Xícaras de café

Café – O Sonho

E, respondendo ele, disse: Amarás ao Senhor teu Deus de todo o teu Coração, e de toda a tua Alma, e de todas as tuas Forças, e de todo o teu Entendimento, e ao teu próximo como a ti mesmo.
Lucas 10.27

Não sei exatamente como cheguei àquele lugar. Sabia que o caminho percorrido até ali não importava. Eu estava lá e isso bastava.

Os cheiros que inundavam o ambiente eram inebriantes. Não havia névoa, mas a sensação era de estar envolto em nuvens de vapor aconchegantes.

Parecia uma cafeteria comum. Tinha um imenso balcão com bancos fixos espalhados por toda a sua extensão. Um funcionário movimentava-se atrás dele com grande destreza, atendendo aos pedidos dos clientes ali postados.

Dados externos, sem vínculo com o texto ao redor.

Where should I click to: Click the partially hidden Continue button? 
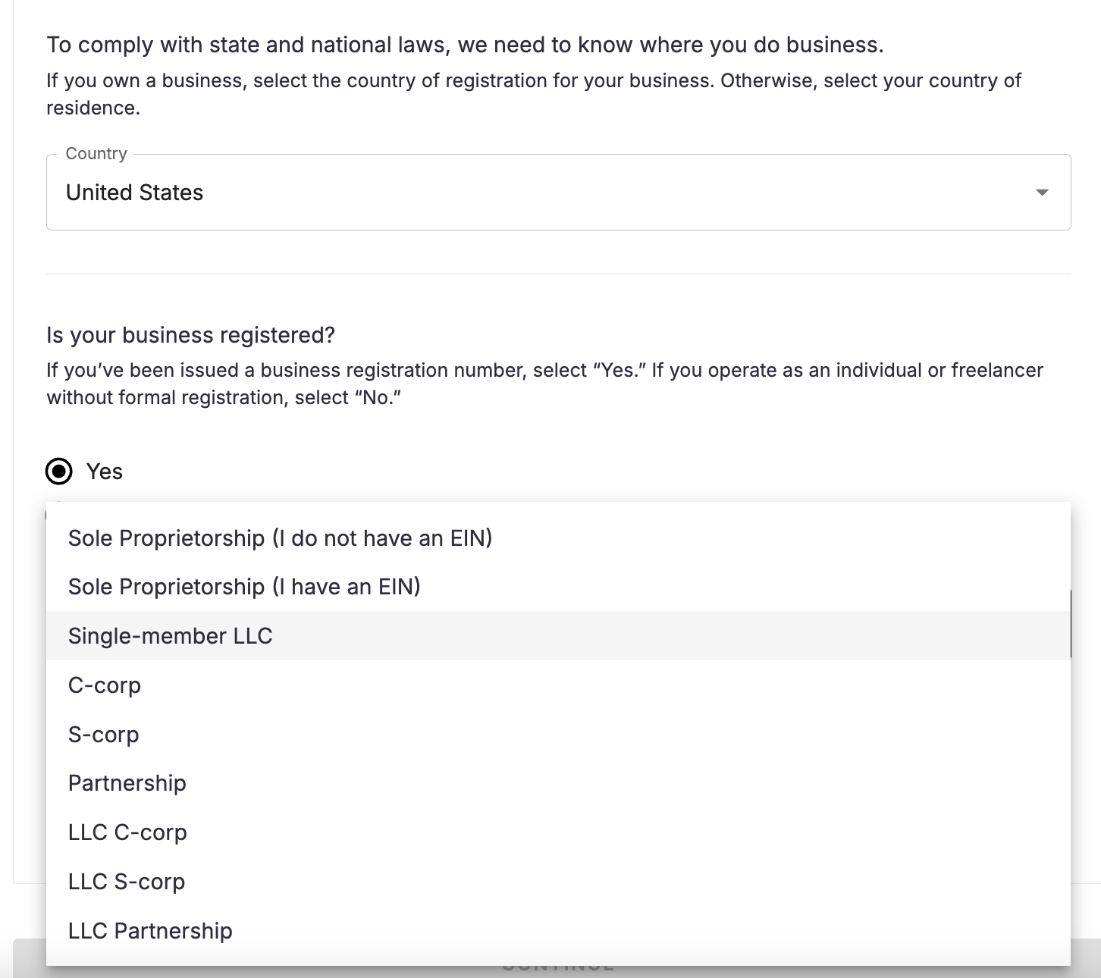coord(558,970)
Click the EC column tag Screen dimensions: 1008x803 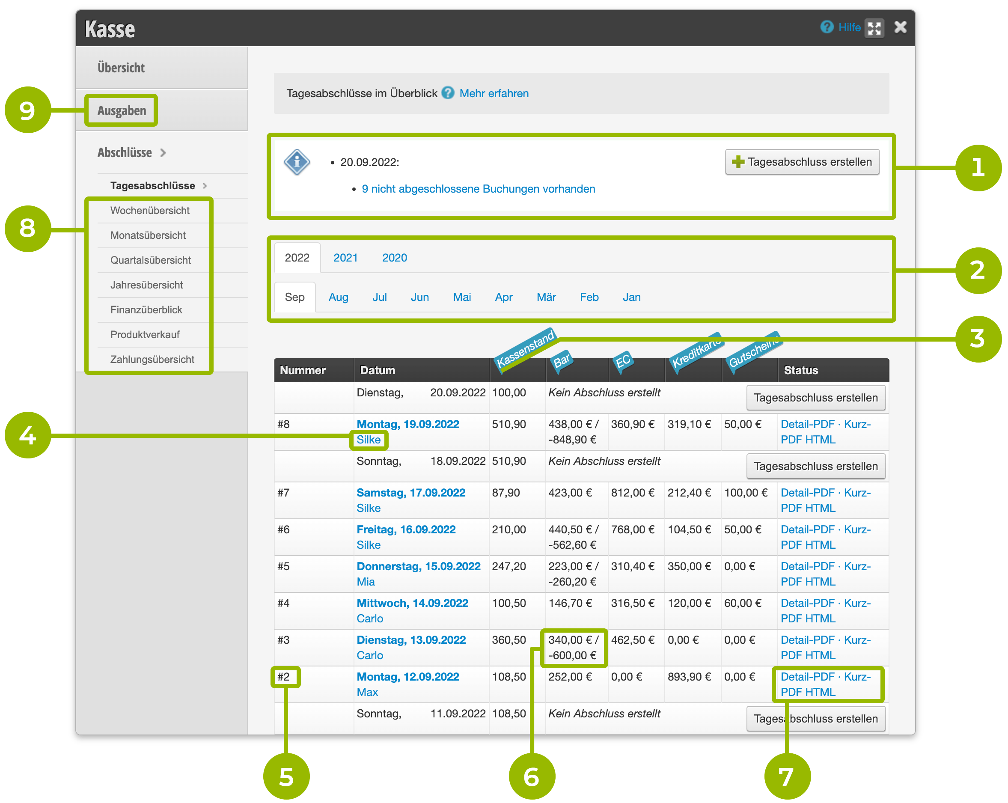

Como qualquer cafeteria, haviam diversas máquinas, objetos e ingredientes devidamente organizados no balcão. Cada um deles parecia demonstrar a expectativa no momento da sua utilização, o momento em que serviriam de alguma forma para produzir um café.

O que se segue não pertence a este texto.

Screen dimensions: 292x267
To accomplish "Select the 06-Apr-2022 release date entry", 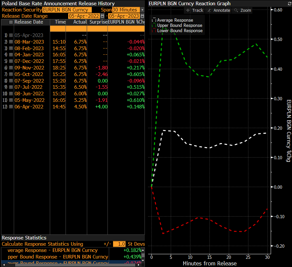I will point(29,107).
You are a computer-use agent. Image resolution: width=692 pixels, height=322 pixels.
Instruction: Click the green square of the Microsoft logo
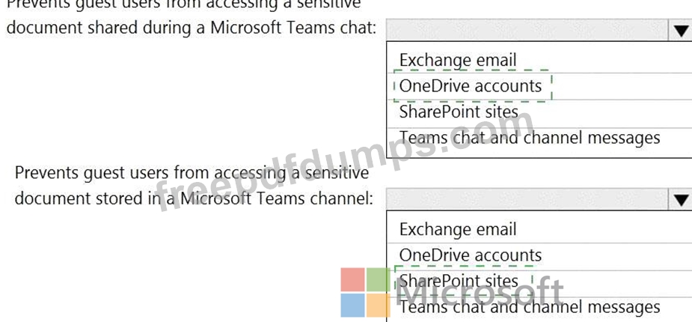click(x=379, y=279)

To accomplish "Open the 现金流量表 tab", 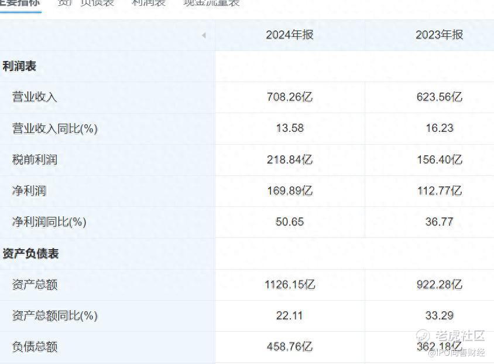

Não sei quanto tempo observei o lugar, se por um segundo, se por vários minutos. A impressão que tive é de que aquele era um lugar especial. 

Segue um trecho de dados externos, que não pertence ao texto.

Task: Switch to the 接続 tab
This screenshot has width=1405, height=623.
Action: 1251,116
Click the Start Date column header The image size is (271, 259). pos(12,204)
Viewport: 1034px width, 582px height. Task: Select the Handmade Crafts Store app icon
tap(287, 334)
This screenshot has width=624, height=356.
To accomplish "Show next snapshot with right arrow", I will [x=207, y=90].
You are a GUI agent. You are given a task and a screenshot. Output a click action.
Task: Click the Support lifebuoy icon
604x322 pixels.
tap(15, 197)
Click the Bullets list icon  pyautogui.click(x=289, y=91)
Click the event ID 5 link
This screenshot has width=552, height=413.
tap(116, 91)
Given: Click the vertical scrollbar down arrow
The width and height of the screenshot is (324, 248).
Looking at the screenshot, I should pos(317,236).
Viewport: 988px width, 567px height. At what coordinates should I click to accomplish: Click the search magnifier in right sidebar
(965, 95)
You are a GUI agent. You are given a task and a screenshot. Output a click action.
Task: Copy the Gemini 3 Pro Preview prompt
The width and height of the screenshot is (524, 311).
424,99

Sentei-me em um dos bancos. Observei um cliente e o seu pedido sendo entregue. O café dentro do copo parecia forte, e exalava um cheiro poderoso, além do normal. Ao tomar um gole, a expressão da pessoa se transformou de uma forma impressionante. Parecia que a própria Esperança havia encarnado naquele corpo. Seu olhar tornou-se tão determinado que parecia não haver coisa alguma impossível para se desejar.

A surpresa tomou conta de mim. Olhei em volta e notei que outra pessoa recebia também um copo com um líquido que cheirava a café. No entanto, o cheiro era diferente, trazia uma sensação de nostalgia. A cor do líquido era mais dourada. Esperei com ansiedade qual seria a reação deste e surpreendi-me ainda mais quando notei tristezas comedidas tomar-lhe as expressões da face. Era como se a Saudade lhe envolvesse e consolasse ao mesmo tempo.      

Meu coração batia acelerado quando imaginei o que aconteceria comigo quando pusesse em minha boca um daqueles cafés arrebatadores. Notei que o funcionário não repetia os ingredientes para nenhum cliente. Desde a moedura dos grãos, a velocidade com que era colocado em contato com a água, a temperatura e o tempo em que se demoravam juntos, pó e água, era delicadamente calculado. Propositadamente especial. Como se, para cada indivíduo, a expressão do sabor estivesse pré-determinada.

Eu não lembro de ter feito nenhum pedido. Na verdade, nem imaginei como eu poderia fazê-lo. Desde que me encontrei naquele ambiente, eu não sabia direito o que fazer.

Em um momento o funcionário se aproximou de mim com um copo. Os meus olhos se arregalaram na intenção de enxergar melhor e as narinas se abriram para sorver aquele odor maravilhoso. Dentro do copo, havia um líquido fluido e leve, nada parecido com aquele que vi o primeiro cliente receber. O tom de marrom era suave, mas não era claro. Antes mesmo de beber, eu já sentia algo mudando dentro de mim.

Levei aos poucos o copo em direção à boca. Quando o líquido tocou minha língua, senti o sabor. Sim, o sabor. Era esplêndido. Como se todo o prazer que pudesse ser alcançado com as papilas gustativas estivesse depositado naquele pequeno copo. Senti a Alegria tomar conta de mim. A partir da minha boca, espalhando pela cabeça, entrando em meus pulmões, avançando sobre os meus membros, tomando todo o meu ser.

Apesar de pequeno o copo que me fora dado, sentia como se aquele gole fosse o suficiente para me saciar completamente. Na verdade, ele não parecia acabar. E isso não me incomodava. Não sei se o tomei por um segundo, se por vários minutos. O tempo não era importante.

Enquanto me deliciava com aquela sensação sem igual, abri os olhos. Notei que estava um pouco claro. Amanhecera. Eu deveria levantar e viver. A Alegria, no entanto, permaneceu me envolvendo durante todo aquele dia.